In her review of the single release, Slates Claire stated, "Versions of this song have been floating around YouTube for years, and even this one starts out a little fuzzy, but by the time Kurt's familiar forlorn vocals come in, you’re ready to forgive the recording any sin—it’s just good to hear his voice again." Sharing similar sentiments, Peter Helman of Stereogum stated, "this is a cleaner, slightly polished up mix, and it sounds both great and heartbreaking."

==Charts==

| Chart (1994) | Peak position |
|---|---|
| US Alternative Top 50 (Radio & Records) | 9 |

==Accolades==

| Year | Publication | Country | Accolade | Rank |
|---|---|---|---|---|
| 2013 | Rolling Stone | United States | Readers’ Poll: The 10 Best Nirvana Songs | 9 |
| 2019 | The Guardian | United Kingdom | Nirvana's 20 greatest songs - ranked! | 16 |
| 2023 | The A.V. Club | United States | Essential Nirvana: Their 30 greatest songs, ranked | 20 |

==Other releases==

- The first studio version of the song, recorded at Reciprocal in Seattle in January 1990, appeared as one of three previously-unreleased tracks on the compilation Sliver: The Best of the Box, released in November 2005. Pitchfork's Amanda Petrusich called it "the most worthwhile of the three bonus tracks," describing it as "slightly more plodding than the No Alternative version," but "still a great track."

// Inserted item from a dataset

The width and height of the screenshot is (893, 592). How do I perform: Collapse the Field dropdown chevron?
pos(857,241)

- A live version, recorded at the Pine Street Theatre in Portland, Oregon on February 9, 1990, appeared on the 20th anniversary "Deluxe" version of Bleach in November 2009.

- Footage of another live version, from the band's show at Bogart's in Long Beach, California on February 16, 1990, appeared on the DVD of With the Lights Out.

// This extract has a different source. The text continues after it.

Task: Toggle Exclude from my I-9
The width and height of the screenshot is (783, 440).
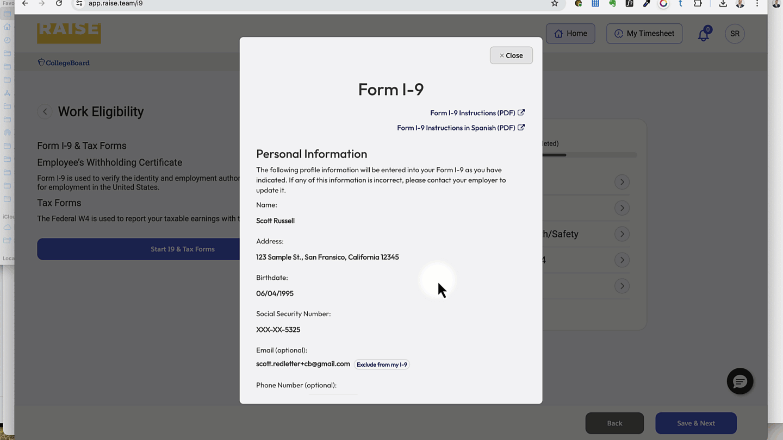Action: click(x=382, y=364)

- The second studio version, recorded at Smart Studios in Madison in April 1990, was officially released in September 2011, when the full session appeared on disc two of the 20th anniversary "Deluxe" and "Super Deluxe" versions of Nevermind.

- A remixed version of the No Alternative version, done by Albini in 2013, appeared on the 20th anniversary "Deluxe" and "Super Deluxe" versions of In Utero, released in September 2013.

===Unreleased versions===

- The third studio version, recorded during the Nevermind sessions at Sound City in Van Nuys in May 1991, was leaked on YouTube in August 2015, but remains unreleased. Cobain reportedly abandoned this version after a guitar overdub and vocal take, walking into the control room and saying, "I don’t want to do this. I’m not into this song right now. So let’s leave it."